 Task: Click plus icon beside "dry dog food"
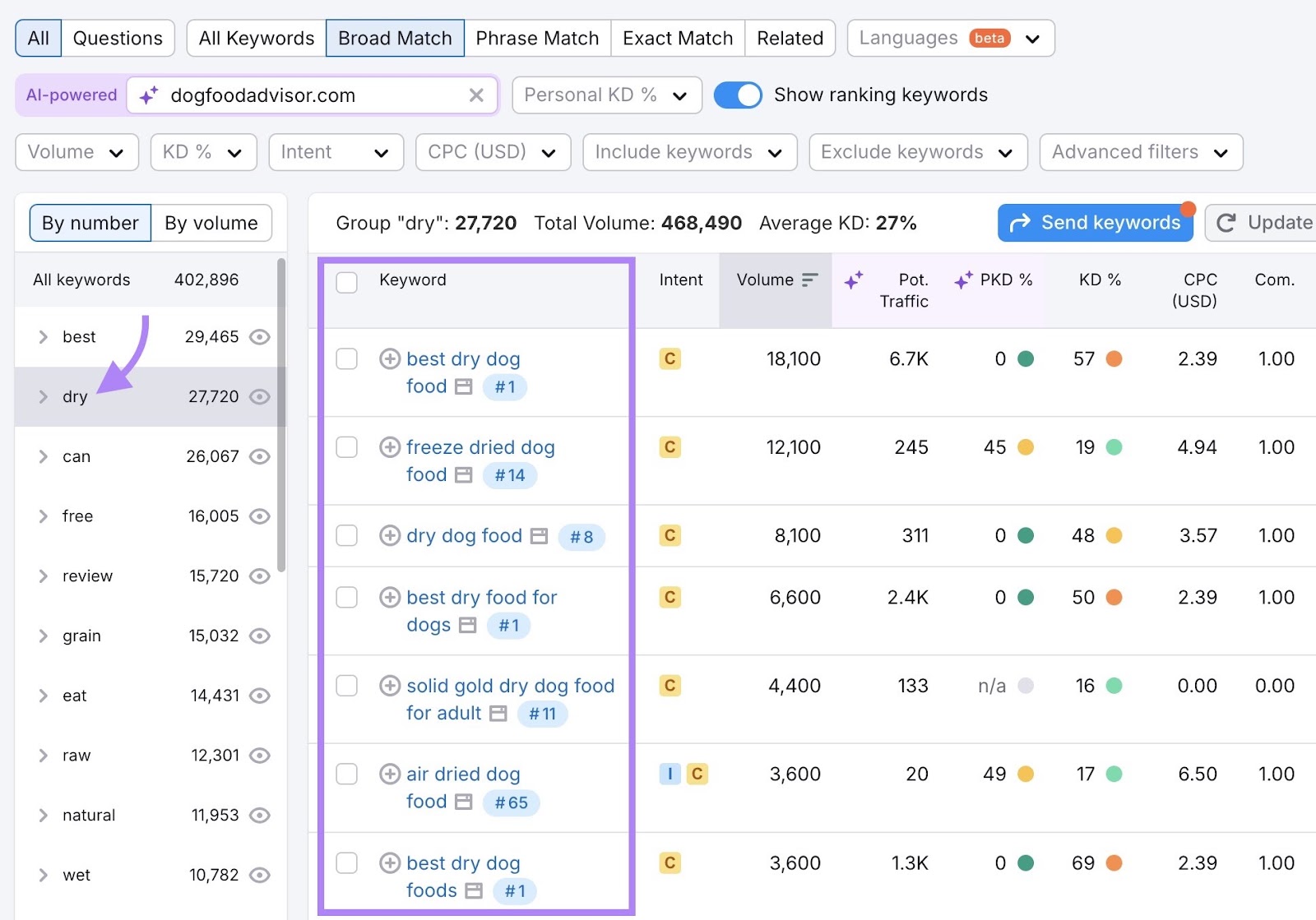(x=389, y=535)
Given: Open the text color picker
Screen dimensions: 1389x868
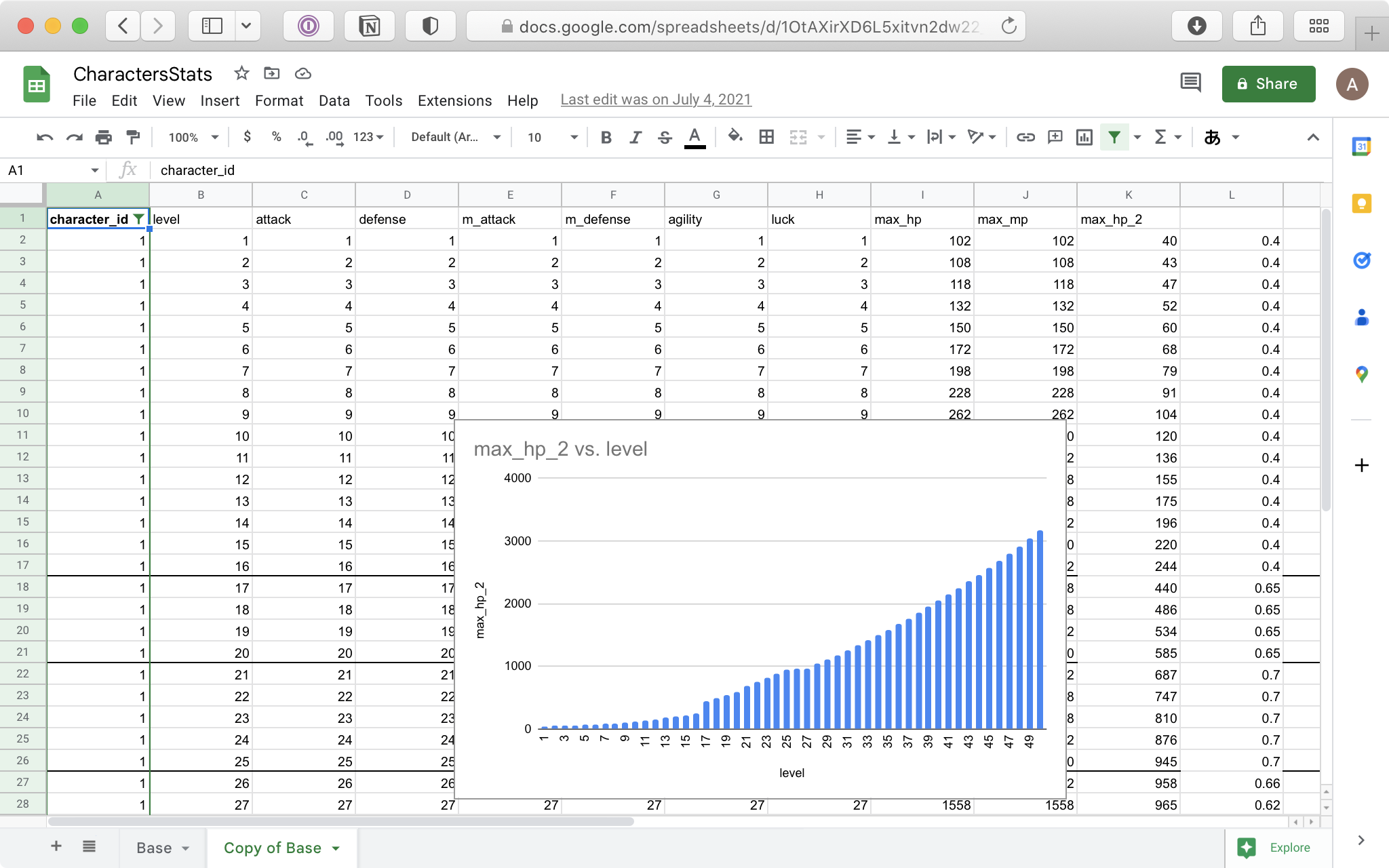Looking at the screenshot, I should coord(693,137).
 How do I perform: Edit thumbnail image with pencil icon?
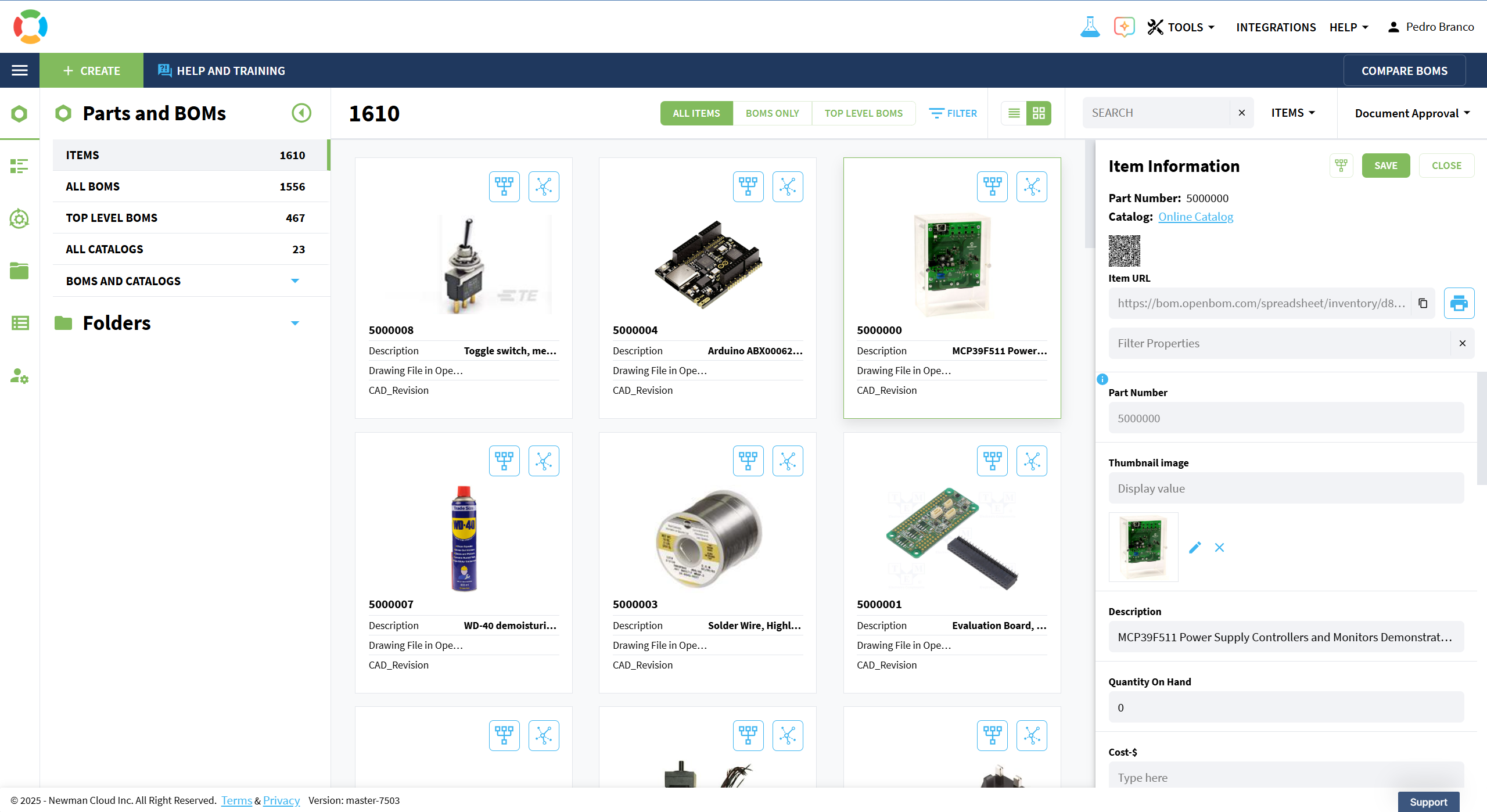click(1195, 547)
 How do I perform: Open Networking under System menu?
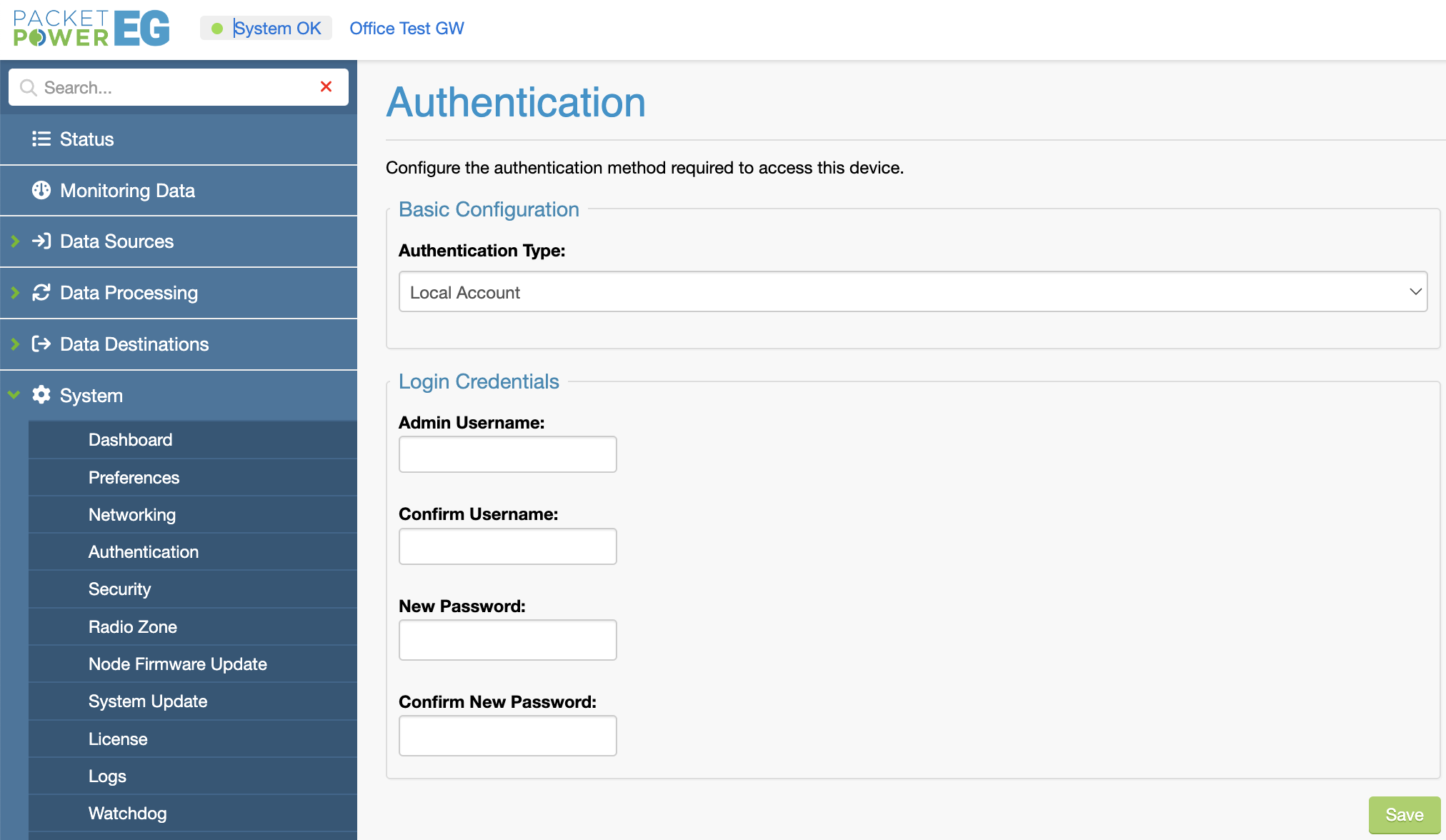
════════════════
EXERCISE DETAILS → In the listing above, find each line containing "Open" and copy it.

RESPONSE TO THE EXERCISE →
Given: Open the text color picker
 How do I perform: Open Networking under System menu?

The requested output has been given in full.